What you are asked to do => Write out each entry, exactly the way it appears.

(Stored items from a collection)
== Segment start ==

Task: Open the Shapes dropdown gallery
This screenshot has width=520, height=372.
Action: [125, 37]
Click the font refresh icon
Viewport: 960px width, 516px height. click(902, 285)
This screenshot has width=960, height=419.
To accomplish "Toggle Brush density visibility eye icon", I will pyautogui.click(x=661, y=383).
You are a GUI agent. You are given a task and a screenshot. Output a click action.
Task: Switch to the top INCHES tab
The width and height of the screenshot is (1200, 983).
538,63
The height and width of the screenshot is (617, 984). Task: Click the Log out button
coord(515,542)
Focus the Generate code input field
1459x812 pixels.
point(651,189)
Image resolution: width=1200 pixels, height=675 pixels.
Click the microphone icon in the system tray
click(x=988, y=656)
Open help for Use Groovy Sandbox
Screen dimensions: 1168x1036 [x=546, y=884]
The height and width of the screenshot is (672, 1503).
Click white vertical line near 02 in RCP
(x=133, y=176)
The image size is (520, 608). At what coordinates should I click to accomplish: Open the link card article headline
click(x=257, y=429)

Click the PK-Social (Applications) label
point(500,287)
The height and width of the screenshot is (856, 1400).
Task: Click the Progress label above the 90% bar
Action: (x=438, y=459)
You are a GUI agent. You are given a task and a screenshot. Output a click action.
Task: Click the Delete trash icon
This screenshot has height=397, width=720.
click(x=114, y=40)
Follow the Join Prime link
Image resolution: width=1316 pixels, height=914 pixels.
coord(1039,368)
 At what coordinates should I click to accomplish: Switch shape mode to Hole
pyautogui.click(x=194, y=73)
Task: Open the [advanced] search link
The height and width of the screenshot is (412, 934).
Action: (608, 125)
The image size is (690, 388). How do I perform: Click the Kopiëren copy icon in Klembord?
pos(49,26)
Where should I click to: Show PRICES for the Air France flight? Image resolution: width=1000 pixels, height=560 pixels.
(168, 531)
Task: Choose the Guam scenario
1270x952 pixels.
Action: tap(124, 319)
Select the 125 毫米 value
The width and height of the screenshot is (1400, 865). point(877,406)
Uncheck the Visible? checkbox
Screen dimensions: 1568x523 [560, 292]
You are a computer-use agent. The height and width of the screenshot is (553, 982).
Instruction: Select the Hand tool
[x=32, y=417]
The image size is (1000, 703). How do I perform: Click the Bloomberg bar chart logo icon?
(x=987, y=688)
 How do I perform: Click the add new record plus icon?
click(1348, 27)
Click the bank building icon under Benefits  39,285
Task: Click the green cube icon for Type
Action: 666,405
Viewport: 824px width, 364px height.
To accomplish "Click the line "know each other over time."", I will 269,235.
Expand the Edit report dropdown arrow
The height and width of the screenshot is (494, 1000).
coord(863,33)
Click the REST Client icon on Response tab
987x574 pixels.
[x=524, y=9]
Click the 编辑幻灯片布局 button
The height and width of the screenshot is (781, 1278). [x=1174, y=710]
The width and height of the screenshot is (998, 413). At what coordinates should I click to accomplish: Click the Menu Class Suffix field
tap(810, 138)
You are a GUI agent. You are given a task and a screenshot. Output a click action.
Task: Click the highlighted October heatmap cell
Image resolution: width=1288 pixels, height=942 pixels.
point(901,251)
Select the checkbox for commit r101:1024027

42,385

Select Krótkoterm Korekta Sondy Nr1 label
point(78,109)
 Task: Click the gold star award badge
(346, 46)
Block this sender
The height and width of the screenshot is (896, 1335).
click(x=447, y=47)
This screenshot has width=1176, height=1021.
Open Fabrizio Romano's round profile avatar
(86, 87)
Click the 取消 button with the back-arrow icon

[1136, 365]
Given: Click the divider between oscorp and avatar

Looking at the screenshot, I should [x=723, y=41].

== Segment end ==

Task solution =>
Task: Open the Shapes dropdown gallery
This screenshot has width=520, height=372.
Action: [125, 37]
Click the font refresh icon
Viewport: 960px width, 516px height. click(902, 285)
This screenshot has width=960, height=419.
To accomplish "Toggle Brush density visibility eye icon", I will pyautogui.click(x=661, y=383).
You are a GUI agent. You are given a task and a screenshot. Output a click action.
Task: Switch to the top INCHES tab
The width and height of the screenshot is (1200, 983).
538,63
The height and width of the screenshot is (617, 984). Task: Click the Log out button
coord(515,542)
Focus the Generate code input field
1459x812 pixels.
point(651,189)
Image resolution: width=1200 pixels, height=675 pixels.
Click the microphone icon in the system tray
click(x=988, y=656)
Open help for Use Groovy Sandbox
Screen dimensions: 1168x1036 [x=546, y=884]
The height and width of the screenshot is (672, 1503).
Click white vertical line near 02 in RCP
(x=133, y=176)
The image size is (520, 608). At what coordinates should I click to accomplish: Open the link card article headline
click(x=257, y=429)

Click the PK-Social (Applications) label
point(500,287)
The height and width of the screenshot is (856, 1400).
Task: Click the Progress label above the 90% bar
Action: (x=438, y=459)
You are a GUI agent. You are given a task and a screenshot. Output a click action.
Task: Click the Delete trash icon
This screenshot has height=397, width=720.
click(x=114, y=40)
Follow the Join Prime link
Image resolution: width=1316 pixels, height=914 pixels.
coord(1039,368)
 At what coordinates should I click to accomplish: Switch shape mode to Hole
pyautogui.click(x=194, y=73)
Task: Open the [advanced] search link
The height and width of the screenshot is (412, 934).
Action: (608, 125)
The image size is (690, 388). How do I perform: Click the Kopiëren copy icon in Klembord?
pos(49,26)
Where should I click to: Show PRICES for the Air France flight? Image resolution: width=1000 pixels, height=560 pixels.
(168, 531)
Task: Choose the Guam scenario
1270x952 pixels.
Action: tap(124, 319)
Select the 125 毫米 value
The width and height of the screenshot is (1400, 865). point(877,406)
Uncheck the Visible? checkbox
Screen dimensions: 1568x523 [560, 292]
You are a computer-use agent. The height and width of the screenshot is (553, 982).
Instruction: Select the Hand tool
[x=32, y=417]
The image size is (1000, 703). How do I perform: Click the Bloomberg bar chart logo icon?
(x=987, y=688)
 How do I perform: Click the add new record plus icon?
click(1348, 27)
Click the bank building icon under Benefits  39,285
Task: Click the green cube icon for Type
Action: 666,405
Viewport: 824px width, 364px height.
To accomplish "Click the line "know each other over time."", I will 269,235.
Expand the Edit report dropdown arrow
The height and width of the screenshot is (494, 1000).
coord(863,33)
Click the REST Client icon on Response tab
987x574 pixels.
[x=524, y=9]
Click the 编辑幻灯片布局 button
The height and width of the screenshot is (781, 1278). [x=1174, y=710]
The width and height of the screenshot is (998, 413). At what coordinates should I click to accomplish: Click the Menu Class Suffix field
tap(810, 138)
You are a GUI agent. You are given a task and a screenshot. Output a click action.
Task: Click the highlighted October heatmap cell
Image resolution: width=1288 pixels, height=942 pixels.
point(901,251)
Select the checkbox for commit r101:1024027

42,385

Select Krótkoterm Korekta Sondy Nr1 label
point(78,109)
 Task: Click the gold star award badge
(346, 46)
Block this sender
The height and width of the screenshot is (896, 1335).
click(x=447, y=47)
This screenshot has width=1176, height=1021.
Open Fabrizio Romano's round profile avatar
(86, 87)
Click the 取消 button with the back-arrow icon

[1136, 365]
Given: Click the divider between oscorp and avatar

Looking at the screenshot, I should [x=723, y=41].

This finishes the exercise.